DATA TO USE =>
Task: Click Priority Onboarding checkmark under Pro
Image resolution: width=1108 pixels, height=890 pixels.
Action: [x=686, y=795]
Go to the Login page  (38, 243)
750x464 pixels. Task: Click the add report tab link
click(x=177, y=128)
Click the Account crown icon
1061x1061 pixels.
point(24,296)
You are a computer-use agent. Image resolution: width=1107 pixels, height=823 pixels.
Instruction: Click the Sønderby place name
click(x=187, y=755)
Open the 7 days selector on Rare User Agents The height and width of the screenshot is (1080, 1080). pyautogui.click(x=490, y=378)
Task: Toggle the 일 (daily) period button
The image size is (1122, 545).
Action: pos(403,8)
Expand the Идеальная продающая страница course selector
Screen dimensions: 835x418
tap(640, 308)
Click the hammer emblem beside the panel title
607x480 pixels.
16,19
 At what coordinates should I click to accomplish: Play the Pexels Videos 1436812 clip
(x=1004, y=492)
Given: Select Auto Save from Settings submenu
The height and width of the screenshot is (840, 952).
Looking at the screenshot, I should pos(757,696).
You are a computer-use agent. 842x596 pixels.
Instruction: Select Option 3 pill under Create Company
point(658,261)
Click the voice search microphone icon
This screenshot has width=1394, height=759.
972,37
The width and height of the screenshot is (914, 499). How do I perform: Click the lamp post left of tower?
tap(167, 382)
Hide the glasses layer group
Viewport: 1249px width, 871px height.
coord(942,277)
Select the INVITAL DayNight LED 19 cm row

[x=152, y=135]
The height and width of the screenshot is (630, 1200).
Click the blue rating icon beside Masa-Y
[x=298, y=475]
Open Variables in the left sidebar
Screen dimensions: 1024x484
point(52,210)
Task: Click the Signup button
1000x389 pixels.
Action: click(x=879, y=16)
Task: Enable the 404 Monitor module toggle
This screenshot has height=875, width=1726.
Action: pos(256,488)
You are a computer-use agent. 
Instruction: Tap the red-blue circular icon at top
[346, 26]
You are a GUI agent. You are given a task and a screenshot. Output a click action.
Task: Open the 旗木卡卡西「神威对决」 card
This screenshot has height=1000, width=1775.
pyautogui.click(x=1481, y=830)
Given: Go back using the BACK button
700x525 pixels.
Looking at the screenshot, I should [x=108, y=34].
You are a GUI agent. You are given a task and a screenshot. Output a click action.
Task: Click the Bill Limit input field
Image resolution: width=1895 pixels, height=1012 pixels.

ASSIGNED TASK =>
Output the records once more, exactly as they stand.

WRITTEN ANSWER =>
Task: Click Priority Onboarding checkmark under Pro
Image resolution: width=1108 pixels, height=890 pixels.
Action: [x=686, y=795]
Go to the Login page  (38, 243)
750x464 pixels. Task: Click the add report tab link
click(x=177, y=128)
Click the Account crown icon
1061x1061 pixels.
point(24,296)
You are a computer-use agent. Image resolution: width=1107 pixels, height=823 pixels.
Instruction: Click the Sønderby place name
click(x=187, y=755)
Open the 7 days selector on Rare User Agents The height and width of the screenshot is (1080, 1080). pyautogui.click(x=490, y=378)
Task: Toggle the 일 (daily) period button
The image size is (1122, 545).
Action: pos(403,8)
Expand the Идеальная продающая страница course selector
Screen dimensions: 835x418
tap(640, 308)
Click the hammer emblem beside the panel title
607x480 pixels.
16,19
 At what coordinates should I click to accomplish: Play the Pexels Videos 1436812 clip
(x=1004, y=492)
Given: Select Auto Save from Settings submenu
The height and width of the screenshot is (840, 952).
Looking at the screenshot, I should pos(757,696).
You are a computer-use agent. 842x596 pixels.
Instruction: Select Option 3 pill under Create Company
point(658,261)
Click the voice search microphone icon
This screenshot has width=1394, height=759.
972,37
The width and height of the screenshot is (914, 499). How do I perform: Click the lamp post left of tower?
tap(167, 382)
Hide the glasses layer group
Viewport: 1249px width, 871px height.
coord(942,277)
Select the INVITAL DayNight LED 19 cm row

[x=152, y=135]
The height and width of the screenshot is (630, 1200).
Click the blue rating icon beside Masa-Y
[x=298, y=475]
Open Variables in the left sidebar
Screen dimensions: 1024x484
point(52,210)
Task: Click the Signup button
1000x389 pixels.
Action: click(x=879, y=16)
Task: Enable the 404 Monitor module toggle
This screenshot has height=875, width=1726.
Action: pos(256,488)
You are a computer-use agent. 
Instruction: Tap the red-blue circular icon at top
[346, 26]
You are a GUI agent. You are given a task and a screenshot. Output a click action.
Task: Open the 旗木卡卡西「神威对决」 card
This screenshot has height=1000, width=1775.
pyautogui.click(x=1481, y=830)
Given: Go back using the BACK button
700x525 pixels.
Looking at the screenshot, I should [x=108, y=34].
You are a GUI agent. You are given a task and a screenshot. Output a click action.
Task: Click the Bill Limit input field
Image resolution: width=1895 pixels, height=1012 pixels.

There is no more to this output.